Auto pages and stock research were most enjoyable, even as a teen in the late 90's. I spent a lot of time configuring cars I wanted to buy.

We played marathon since we all had macs.
 
I remember when my dad first talked about this World Wide Web. I asked, "do you think Ford has a website?" He said they probably do. We dialed up on our 14.4k baud modem and I think www.ford.com was the first website I ever visited.

Before that, it was Prodigy in or around 1989 on a 9,600 baud modem. I remember playing this maze game where you turned left or right with the arrow keys and you had to get out of this big labrynth.

I think it was this:

http://www.vintagecomputing.com/index.php/archives/171
 
When my family got its first computer, we got a second land-line installed so we could go online without tying up the phone line. Now we have no land-line whatsoever with broadband internet and cell phones.

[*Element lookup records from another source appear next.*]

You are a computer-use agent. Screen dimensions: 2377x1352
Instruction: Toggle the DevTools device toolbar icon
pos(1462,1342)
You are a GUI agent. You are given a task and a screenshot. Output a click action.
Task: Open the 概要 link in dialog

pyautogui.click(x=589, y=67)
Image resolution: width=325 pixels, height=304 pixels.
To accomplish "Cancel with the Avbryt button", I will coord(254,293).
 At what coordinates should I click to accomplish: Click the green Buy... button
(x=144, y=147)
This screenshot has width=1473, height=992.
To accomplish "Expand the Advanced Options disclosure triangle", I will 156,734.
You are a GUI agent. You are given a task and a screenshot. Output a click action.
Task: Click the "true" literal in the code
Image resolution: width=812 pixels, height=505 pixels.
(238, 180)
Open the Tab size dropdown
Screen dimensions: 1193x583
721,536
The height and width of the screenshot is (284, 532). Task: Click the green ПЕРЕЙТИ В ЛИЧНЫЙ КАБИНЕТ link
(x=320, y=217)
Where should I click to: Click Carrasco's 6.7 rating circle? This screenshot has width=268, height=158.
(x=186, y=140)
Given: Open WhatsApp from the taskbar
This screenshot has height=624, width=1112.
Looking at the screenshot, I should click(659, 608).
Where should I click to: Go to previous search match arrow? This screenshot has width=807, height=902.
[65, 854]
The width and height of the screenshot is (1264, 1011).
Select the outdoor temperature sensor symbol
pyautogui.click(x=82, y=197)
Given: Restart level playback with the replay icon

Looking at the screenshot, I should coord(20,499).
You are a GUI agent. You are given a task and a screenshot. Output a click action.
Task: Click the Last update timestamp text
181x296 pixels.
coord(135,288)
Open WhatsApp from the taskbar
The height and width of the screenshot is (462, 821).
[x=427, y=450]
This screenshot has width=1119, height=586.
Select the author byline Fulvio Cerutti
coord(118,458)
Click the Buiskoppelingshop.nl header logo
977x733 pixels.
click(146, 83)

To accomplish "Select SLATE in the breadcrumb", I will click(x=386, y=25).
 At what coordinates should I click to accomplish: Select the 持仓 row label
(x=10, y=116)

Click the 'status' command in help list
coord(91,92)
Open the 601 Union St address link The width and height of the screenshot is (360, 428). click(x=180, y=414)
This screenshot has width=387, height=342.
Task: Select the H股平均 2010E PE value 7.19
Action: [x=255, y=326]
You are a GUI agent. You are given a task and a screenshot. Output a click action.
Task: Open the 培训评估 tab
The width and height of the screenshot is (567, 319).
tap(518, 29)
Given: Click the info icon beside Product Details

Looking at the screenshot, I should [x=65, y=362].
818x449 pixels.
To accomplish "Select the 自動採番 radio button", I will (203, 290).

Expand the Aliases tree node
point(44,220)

I remember AOL, chat rooms, instant messaging, floppy disks, those weird sounds the computer would make dialing up.

I remember downloading songs for free when it was still legal (and waiting at least half an hour to download just one 3 minute long song).

I remember when we first got broadband being excited to finally be able to use Youtube, which was impossible with dial up.